Two recent opinions released by the Department of Justice (DOJ) serve as a reminder that even under the strictly enforced Foreign Corrupt Practices Act (FCPA), payments to government officials are permissible in certain situations. Given how rarely DOJ issues such opinions and because each provides insight into DOJ's current view of enforcement in particular scenarios, it is worth considering what can be learned from each opinion.

Background on FCPA, Opinion Procedure Process

The FCPA is the primary U.S. law prohibiting bribery of foreign government officials. A little-used tool under the law is to petition DOJ for a written opinion on whether specific activities could trigger enforcement action. The process for requesting an opinion is spelled out in DOJ regulations. Once issued, an opinion creates a rebuttable presumption that the specific conduct does not violate the FCPA, though each opinion is only binding as to the party that requested it. In addition, DOJ allows itself an out if there is any change in the facts presented by the requesting party.

Adoption Service Provider Seeking to Pay Travel Expenses for Government Officials

On August 14, the DOJ issued an opinion in which it stated that it would not take enforcement action against a U.S. adoption agency seeking to pay expenses for 18 foreign government officials to travel to the United States. According to the requesting party, the trip was required under a foreign country law mandating that officials periodically visit adopting families to assess the success of the adoptions. The adoption agency presented a plan to DOJ for making the payments, including economy-class airfare, lodging at a mid-range hotel, local transportation and meals. The agency also indicated that the cost of any additional recreation would not exceed $100, any souvenirs would be of nominal value and include the agency's logo, and the payments were made to providers, not the foreign government officials themselves. In addition, the agency asserted that it had no non-routine business in front of the foreign officials.

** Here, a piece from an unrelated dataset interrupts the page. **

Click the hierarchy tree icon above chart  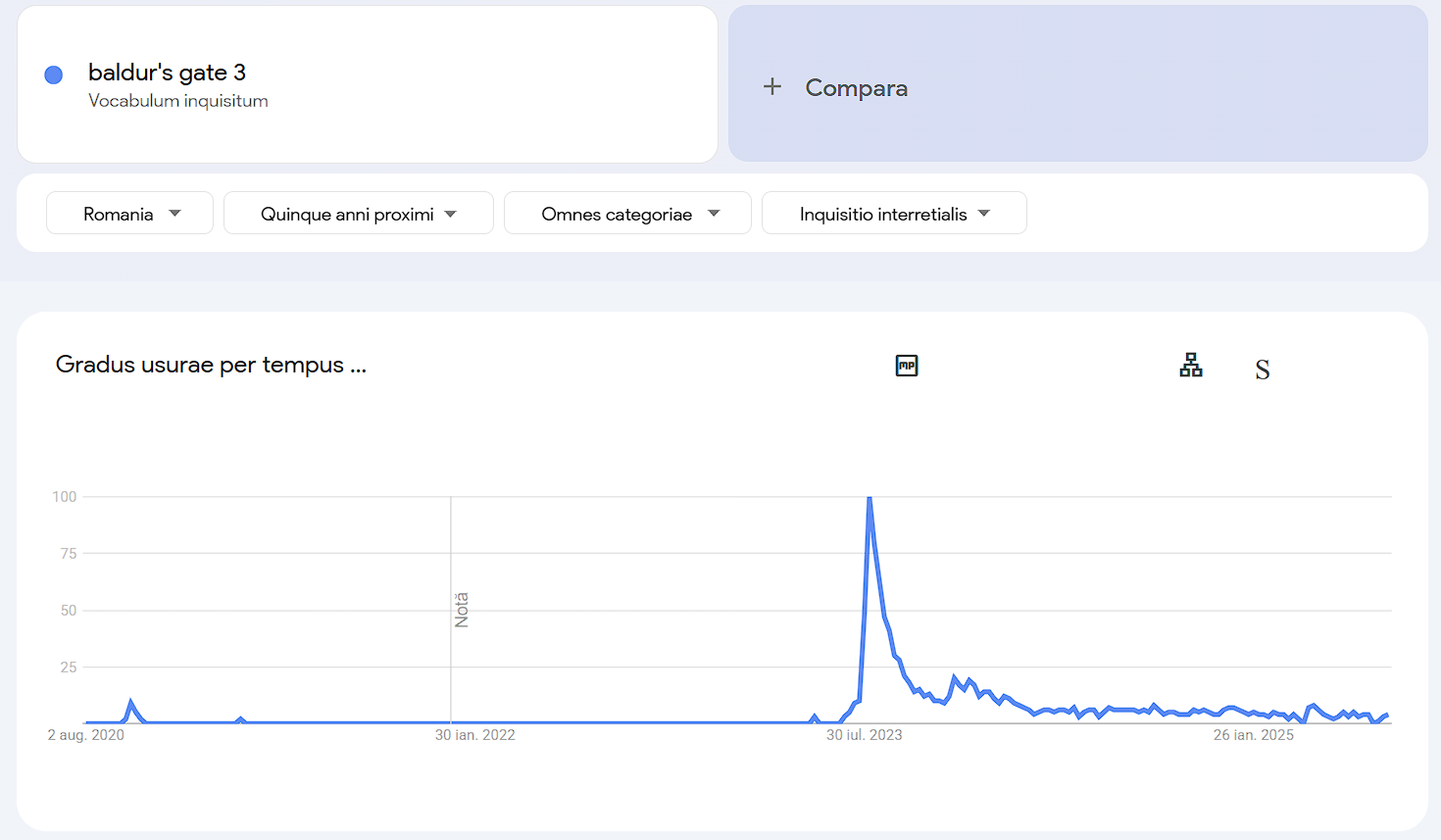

In its opinion, the DOJ stated that it would not take enforcement action against the adoption agency because there was no corrupt intent, and the expenses appeared to be "reasonable and bona fide." The DOJ ruled out corrupt intent based on the adoption agency's explanation that the trip was to do both of the following:

  1. Educate the foreign officials about the agency's services, and
  2. Introduce the officials to adopting families in furtherance of a legal requirement.

The DOJ also noted that because the expenses would be reasonable and bona fide and directly related to "the promotion, demonstration, or explanation of [the agency's] products or services," the expenses would fall within the FCPA's affirmative defenses.

Logistics Support Contractor Intending to Pay Benefits to Foreign Officials

On October 25, the DOJ issued another opinion related to the payment of foreign officials in response to a request from a U.S. government contractor required to provide logistical support for foreign officials to attend training events. The contractor was awarded the contract by a U.S. government agency and the contract required the contractor to pay stipends to foreign officials attending the training. The stipend amounts were between $8 and $40 per day, depending on the location of the training event and based on a determination made by the U.S. government. In addition, the contractor was instructed to make payment in the first instance to a U.S. government official, who then delivered the payment to the foreign official.

The DOJ notified the contractor that it did not intend to take enforcement action. For one, the DOJ noted that there was no corrupt intent because the contractor was making payments as instructed by a U.S. government agency in accordance with federal law. The DOJ also observed that because the stipends were "called-for and ultimately delivered by agencies and/or personnel of the United States government," the payments were not made for the purpose of obtaining or retaining business.

Payments May Be Permissible, But Analysis is Fact-Specific

While the FCPA broadly prohibits providing anything of value to a foreign official, as made clear in these recent opinions, there are instances in which payments can be made. The important takeaway is that determining permissibility must be done carefully and with close attention to the facts.

For example, it is implicit from the August opinion that the adoption agency would be paying a significant amount of money for the benefit of foreign officials. Yet the payments – for economy-class airfare and modest accommodation and meals – were deemed reasonable. In addition, the fact that payments would be made directly to service providers ameliorated DOJ concerns about funds being diverted for improper use.

Arguably, the second opinion would have been an easier case for DOJ to address, given the role of U.S. government personnel as intermediaries between the requesting party and the foreign officials. But simply making a payment to a foreign official through a third party, even a U.S. government official, would not by itself relieve the payor of liability if there were corrupt intent in order to obtain or retain business or an improper advantage.

Hand in hand with conducting analysis of whether a payment is permissible is documentation of the analysis. Crafting clear, written instructions is also recommended to ensure that personnel fully understand what is allowed, e.g., giving an official a souvenir with the company logo, and what is not, e.g., providing an official with lavish hospitality after an approved, modest meal.

The content of this article is intended to provide a general guide to the subject matter. Specialist advice should be sought about your specific circumstances.